• Given instruction
In the records from the first line through the line containing "Action: pyautogui.click(x=30, y=214)", inclusive, substitute "notification banner" for "feedback banner" and write those lines out again with nothing else changed.

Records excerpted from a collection
**********

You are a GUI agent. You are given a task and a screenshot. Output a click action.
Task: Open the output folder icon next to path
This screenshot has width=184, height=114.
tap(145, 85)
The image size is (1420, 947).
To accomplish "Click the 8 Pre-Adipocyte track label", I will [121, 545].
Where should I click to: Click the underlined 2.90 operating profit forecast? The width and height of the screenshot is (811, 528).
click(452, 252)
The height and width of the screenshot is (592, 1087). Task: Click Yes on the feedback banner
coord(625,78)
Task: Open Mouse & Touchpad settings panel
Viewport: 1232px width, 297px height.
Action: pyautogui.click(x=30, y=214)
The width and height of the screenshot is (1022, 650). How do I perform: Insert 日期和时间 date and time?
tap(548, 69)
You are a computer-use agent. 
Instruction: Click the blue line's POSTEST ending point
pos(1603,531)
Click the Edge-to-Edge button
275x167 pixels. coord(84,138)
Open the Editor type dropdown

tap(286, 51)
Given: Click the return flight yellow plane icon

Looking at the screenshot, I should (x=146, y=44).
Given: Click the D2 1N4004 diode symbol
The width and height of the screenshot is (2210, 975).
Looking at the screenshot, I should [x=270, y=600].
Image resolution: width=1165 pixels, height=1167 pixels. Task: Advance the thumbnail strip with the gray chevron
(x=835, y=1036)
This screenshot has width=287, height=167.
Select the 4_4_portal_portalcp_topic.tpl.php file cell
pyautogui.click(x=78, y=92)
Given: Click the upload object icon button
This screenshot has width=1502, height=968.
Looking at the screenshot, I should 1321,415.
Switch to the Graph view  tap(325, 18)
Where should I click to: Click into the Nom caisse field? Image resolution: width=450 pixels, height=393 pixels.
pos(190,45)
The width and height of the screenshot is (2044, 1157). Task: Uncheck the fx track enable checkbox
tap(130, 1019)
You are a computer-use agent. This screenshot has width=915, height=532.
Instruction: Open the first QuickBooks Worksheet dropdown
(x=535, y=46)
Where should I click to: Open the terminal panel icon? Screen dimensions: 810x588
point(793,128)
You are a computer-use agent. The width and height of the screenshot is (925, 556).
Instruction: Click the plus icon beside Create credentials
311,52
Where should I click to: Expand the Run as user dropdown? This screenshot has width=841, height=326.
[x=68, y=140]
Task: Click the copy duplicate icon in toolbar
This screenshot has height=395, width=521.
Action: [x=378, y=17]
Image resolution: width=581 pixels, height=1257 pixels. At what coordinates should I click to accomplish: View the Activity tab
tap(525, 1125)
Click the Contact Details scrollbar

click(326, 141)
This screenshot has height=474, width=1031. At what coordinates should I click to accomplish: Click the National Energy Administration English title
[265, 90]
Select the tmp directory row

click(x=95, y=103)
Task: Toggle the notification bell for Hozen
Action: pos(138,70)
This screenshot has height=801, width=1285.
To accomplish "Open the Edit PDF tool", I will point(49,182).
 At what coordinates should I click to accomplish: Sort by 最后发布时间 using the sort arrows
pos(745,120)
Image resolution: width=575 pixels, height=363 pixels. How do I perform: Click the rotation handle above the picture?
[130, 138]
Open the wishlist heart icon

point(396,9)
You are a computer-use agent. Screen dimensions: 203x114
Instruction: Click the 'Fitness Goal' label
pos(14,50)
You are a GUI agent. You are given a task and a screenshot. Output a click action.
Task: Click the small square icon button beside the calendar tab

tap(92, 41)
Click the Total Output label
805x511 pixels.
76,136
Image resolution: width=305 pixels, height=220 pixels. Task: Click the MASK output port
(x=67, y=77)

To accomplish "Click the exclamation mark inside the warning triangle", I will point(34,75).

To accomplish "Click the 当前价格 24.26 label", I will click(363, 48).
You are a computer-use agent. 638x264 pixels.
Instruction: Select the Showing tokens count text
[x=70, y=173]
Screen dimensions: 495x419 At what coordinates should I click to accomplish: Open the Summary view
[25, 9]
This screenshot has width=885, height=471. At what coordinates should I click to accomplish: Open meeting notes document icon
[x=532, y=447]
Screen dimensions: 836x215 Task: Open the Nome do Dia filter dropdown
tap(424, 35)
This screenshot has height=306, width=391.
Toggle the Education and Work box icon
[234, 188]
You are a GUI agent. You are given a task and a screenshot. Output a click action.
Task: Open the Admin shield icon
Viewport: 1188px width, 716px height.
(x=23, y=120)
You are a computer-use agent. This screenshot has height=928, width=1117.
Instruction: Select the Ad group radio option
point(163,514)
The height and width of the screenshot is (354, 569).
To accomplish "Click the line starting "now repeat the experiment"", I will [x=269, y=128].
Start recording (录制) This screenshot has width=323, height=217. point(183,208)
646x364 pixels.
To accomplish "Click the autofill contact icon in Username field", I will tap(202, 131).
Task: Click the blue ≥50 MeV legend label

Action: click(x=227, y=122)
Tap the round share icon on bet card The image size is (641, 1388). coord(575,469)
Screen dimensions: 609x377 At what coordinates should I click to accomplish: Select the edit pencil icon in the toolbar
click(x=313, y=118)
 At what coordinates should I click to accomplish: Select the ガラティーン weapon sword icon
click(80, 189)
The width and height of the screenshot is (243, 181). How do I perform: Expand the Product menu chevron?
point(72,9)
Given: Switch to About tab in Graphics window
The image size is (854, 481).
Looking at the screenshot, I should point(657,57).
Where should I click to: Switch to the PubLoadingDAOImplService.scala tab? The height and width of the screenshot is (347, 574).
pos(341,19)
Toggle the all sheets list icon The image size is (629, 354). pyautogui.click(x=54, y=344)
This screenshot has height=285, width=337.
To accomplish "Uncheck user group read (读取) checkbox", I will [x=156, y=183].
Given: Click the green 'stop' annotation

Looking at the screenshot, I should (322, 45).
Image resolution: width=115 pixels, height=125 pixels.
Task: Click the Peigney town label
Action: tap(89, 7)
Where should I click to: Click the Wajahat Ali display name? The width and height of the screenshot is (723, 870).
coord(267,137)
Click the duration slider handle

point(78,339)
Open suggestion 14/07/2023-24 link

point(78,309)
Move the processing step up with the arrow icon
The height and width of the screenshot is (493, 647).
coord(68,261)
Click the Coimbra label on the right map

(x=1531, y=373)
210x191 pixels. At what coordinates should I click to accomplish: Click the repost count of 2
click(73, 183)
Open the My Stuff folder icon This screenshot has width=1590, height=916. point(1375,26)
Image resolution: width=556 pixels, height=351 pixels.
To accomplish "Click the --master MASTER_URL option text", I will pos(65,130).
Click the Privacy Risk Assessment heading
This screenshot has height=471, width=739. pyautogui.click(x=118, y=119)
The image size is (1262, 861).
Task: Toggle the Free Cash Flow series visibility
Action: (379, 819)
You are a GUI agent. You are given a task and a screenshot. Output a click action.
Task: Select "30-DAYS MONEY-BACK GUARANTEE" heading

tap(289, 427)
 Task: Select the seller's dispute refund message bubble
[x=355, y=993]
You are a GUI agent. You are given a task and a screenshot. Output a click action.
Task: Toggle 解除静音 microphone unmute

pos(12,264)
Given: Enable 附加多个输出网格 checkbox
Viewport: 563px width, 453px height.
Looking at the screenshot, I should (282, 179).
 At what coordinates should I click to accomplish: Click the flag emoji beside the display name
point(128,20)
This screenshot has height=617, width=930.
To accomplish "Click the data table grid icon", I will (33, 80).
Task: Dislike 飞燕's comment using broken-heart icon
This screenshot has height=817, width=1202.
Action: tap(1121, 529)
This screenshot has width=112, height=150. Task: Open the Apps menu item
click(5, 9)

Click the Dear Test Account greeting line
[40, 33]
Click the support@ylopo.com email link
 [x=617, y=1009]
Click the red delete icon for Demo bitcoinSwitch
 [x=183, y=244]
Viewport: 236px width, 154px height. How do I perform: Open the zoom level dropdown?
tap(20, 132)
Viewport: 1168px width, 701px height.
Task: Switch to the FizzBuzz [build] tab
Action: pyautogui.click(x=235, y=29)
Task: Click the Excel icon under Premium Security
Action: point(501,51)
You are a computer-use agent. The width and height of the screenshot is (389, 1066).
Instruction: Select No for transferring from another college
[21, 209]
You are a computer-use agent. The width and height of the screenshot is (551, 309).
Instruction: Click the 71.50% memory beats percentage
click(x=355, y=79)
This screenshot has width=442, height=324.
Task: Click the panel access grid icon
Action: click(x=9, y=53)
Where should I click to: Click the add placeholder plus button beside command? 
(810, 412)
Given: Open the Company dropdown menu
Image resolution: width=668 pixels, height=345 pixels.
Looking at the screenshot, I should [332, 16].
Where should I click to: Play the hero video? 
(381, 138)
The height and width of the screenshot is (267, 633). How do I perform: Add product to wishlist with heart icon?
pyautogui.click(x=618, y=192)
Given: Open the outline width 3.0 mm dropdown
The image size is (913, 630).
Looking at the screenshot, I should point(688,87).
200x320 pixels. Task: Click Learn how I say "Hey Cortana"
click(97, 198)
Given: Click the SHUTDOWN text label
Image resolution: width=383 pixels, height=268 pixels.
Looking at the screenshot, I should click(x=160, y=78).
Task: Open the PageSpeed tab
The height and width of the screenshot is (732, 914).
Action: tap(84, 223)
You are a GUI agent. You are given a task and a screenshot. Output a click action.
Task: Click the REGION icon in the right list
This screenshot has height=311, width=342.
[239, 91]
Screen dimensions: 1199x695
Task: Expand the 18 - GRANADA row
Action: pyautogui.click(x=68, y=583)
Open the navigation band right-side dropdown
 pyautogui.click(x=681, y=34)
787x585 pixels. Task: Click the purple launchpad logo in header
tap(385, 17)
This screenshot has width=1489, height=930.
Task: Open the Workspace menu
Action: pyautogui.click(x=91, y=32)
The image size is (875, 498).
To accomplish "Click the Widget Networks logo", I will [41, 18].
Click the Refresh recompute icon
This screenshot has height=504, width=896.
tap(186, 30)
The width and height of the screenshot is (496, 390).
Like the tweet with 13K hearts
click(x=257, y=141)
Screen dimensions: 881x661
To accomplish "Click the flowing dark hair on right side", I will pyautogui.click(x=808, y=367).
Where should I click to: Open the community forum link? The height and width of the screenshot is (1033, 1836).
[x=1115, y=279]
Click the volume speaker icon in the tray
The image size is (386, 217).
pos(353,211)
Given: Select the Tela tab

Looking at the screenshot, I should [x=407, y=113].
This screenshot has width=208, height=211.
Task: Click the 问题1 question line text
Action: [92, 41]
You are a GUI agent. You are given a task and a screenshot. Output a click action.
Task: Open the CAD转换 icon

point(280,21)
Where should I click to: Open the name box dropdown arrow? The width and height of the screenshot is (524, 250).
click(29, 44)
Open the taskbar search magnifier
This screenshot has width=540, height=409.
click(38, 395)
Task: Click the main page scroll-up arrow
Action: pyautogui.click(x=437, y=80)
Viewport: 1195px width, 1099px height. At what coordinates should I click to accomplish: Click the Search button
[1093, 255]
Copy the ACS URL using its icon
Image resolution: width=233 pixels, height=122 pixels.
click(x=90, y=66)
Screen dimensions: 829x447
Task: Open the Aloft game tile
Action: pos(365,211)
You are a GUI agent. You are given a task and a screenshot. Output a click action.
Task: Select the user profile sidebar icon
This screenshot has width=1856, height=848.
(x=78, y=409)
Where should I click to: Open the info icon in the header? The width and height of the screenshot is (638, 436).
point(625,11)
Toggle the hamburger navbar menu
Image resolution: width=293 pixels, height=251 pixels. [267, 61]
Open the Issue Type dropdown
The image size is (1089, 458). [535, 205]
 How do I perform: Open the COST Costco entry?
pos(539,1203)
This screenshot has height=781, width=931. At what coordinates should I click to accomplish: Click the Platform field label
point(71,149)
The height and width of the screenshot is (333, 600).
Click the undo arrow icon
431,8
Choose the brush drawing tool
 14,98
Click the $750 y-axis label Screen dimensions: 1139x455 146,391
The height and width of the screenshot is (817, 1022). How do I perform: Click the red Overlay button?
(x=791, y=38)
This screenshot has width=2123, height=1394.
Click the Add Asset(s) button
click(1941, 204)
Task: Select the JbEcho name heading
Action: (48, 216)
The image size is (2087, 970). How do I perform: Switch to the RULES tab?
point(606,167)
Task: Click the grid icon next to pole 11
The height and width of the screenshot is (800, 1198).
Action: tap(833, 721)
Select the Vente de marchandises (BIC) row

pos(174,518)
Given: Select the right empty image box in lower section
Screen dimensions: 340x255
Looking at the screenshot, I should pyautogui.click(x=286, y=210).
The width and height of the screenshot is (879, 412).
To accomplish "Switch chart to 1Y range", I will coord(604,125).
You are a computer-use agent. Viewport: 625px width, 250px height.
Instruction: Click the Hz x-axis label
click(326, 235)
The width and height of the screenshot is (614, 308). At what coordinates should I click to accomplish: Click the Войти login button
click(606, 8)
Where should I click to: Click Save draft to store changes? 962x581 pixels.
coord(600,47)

**********

• Exercise response
You are a GUI agent. You are given a task and a screenshot. Output a click action.
Task: Open the output folder icon next to path
This screenshot has width=184, height=114.
tap(145, 85)
The image size is (1420, 947).
To accomplish "Click the 8 Pre-Adipocyte track label", I will [121, 545].
Where should I click to: Click the underlined 2.90 operating profit forecast? The width and height of the screenshot is (811, 528).
click(452, 252)
The height and width of the screenshot is (592, 1087). Task: Click Yes on the notification banner
coord(625,78)
Task: Open Mouse & Touchpad settings panel
Viewport: 1232px width, 297px height.
Action: pyautogui.click(x=30, y=214)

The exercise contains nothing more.